Amyloid plaques and neurofibrillary tangles are the neuropathological hallmarks of Alzheimer’s disease. β-amyloid peptides deposit as extracellular aggregate and form amyloid plaques that are thought to be toxic to the surrounding neurons. Accumulation of amyloid plaques is reported to be involved in synaptic dysfunction and cognitive impairment in Alzheimer’s disease. These deposits are associated with a robust microglial mediated inflammatory response. Toll like receptor 4 (TLR4) is important in the activation of innate immunity. The present study will focus on role of TLR4 in the pathogenesis of Alzheimer’s disease. In vivo model of Alzheimer’s disease was developed in Sprague Dawley rats by administering aluminium chloride (50 mg/kg) for 28 days by intra peritoneal route.

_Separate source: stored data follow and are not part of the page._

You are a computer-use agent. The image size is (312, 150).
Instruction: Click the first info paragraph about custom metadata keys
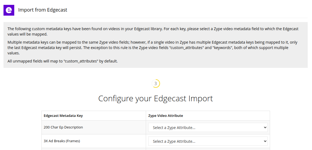click(153, 32)
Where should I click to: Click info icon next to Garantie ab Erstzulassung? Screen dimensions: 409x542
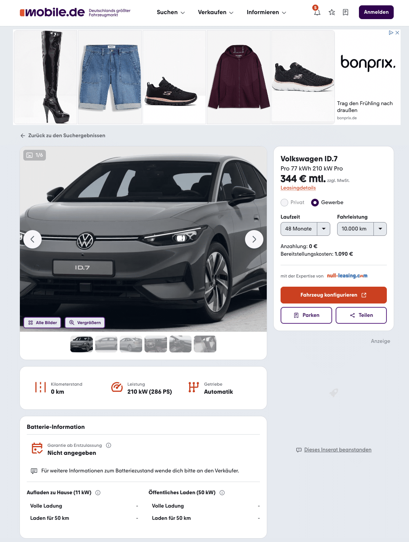click(109, 445)
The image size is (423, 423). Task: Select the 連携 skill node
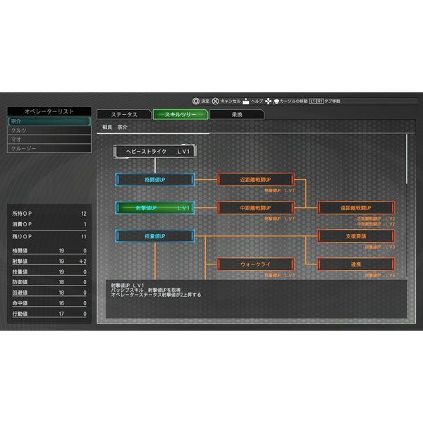pyautogui.click(x=355, y=264)
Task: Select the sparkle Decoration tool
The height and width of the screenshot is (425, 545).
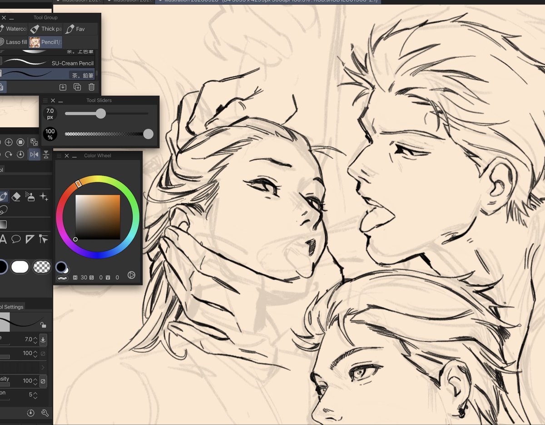Action: point(44,197)
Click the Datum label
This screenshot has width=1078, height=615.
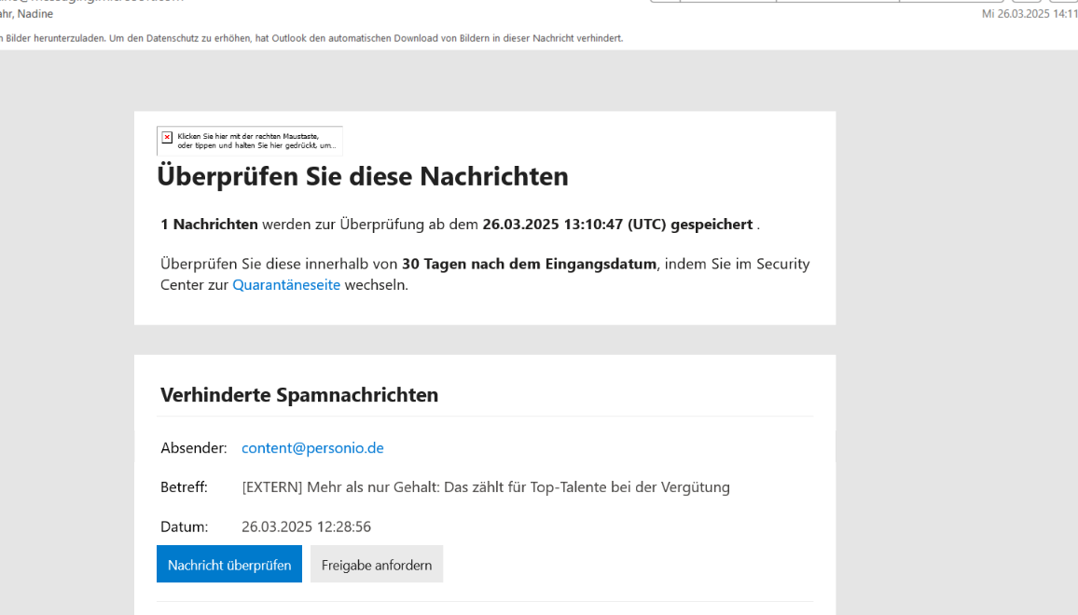tap(184, 527)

After 28 days, memory test was done in all animals by morris water maze and then all animals were sacrificed and their brains were isolated for TLR4 gene expression using RT-PCR as well as quantification using ELISA kit. Results of the present study show that over expression of TLR4 in the brain of rats as well as loss of memory in rats treated with aluminium chloride. Thus upregulation of TLR4 plays an important role in the pathogenesis of aluminium chloride induced Alzheimer’s disease model. This study will be helpful in delaying the disease progression and provide promising therapeutic targets for treatment of Alzheimer’s disease.